店主は、たははと言うような虚しい笑い声を上げる。

数十年に一度降るか降らぬかの隕鉄を買い、己の全てを懸けて打った武器が誰も持てないとは、ご愁傷様としか言えなかった。

 

「だが、打ち終えたあとはどうしたんだ?」

 

「店の者八人がかりで運び、そこに」

 

指さされた先にある戟は、床に自重で以って凹ませ、めり込ませながら突き立っている。

通常の戟よりも構成部品が多いことが却って更にその重量を増やしていることが容易にわかった。

 

「これは、新しい武器だな」

 

「私は、方天画戟と言っております。穂先での突き・斬り、月牙での薙ぎ・払い・打ちの全てが出来る万能武器であり、この月牙で巧く受ければ敵の攻撃の衝撃を逃し、攻防一体の設計になって……おりました」

 

過去形なのは誰も持てないからか、或いは持てても機敏に使い分けられないからか。

机上の空論と言う言葉が脳裏を過った李師の服の裾を、じーっと方天画戟を見ていた恋が引いた。

 

「持って、いい?」

 

「持てるのかい?」

 

「……、……うん」

 

「無理はしない方がいいと思うんだが」

 

「できる」

 

一つ首を傾げ、その後に頷く。

熊を引き摺ってこられるあたりに彼女の怪力を感じていたが、流石にこの化け物戟はどうかと聞かれれば、即答できない。

 

何せ、ただ床にめり込んで立っているだけでも威圧感が凄まじいのだ。
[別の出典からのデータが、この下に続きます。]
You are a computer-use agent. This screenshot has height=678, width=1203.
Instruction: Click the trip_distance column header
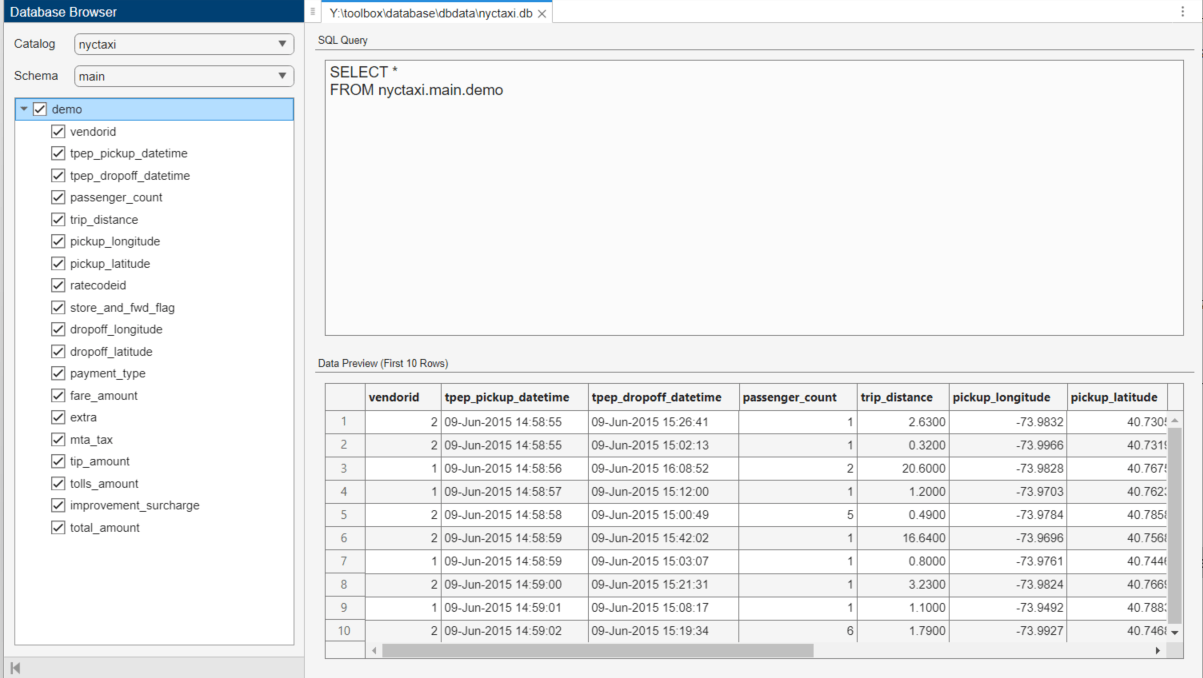897,397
熊も勿論威圧感があるが、この戟は他と隔絶している。

 

手を潰したら目も当てられない重傷になるだろうし、他の武器を使っても充分強い。

方天画戟を触っている彼女にそのことを言おうとした瞬間、方天画戟が床から抜けた。

 

「……いい」

 

片手で軽々持ち上げ、外に出て風車の如く振り回した挙句に、恋は再び小首を傾げて不思議がる。

周りから向けられた奇異の視線に気づいたのか、店主から向けられた畏怖の視線に気づいたのかは、解らない。

 

「嬰、買って?」

 

しかし、彼女がとった行動は『おねだり』であり、それでしかなかった。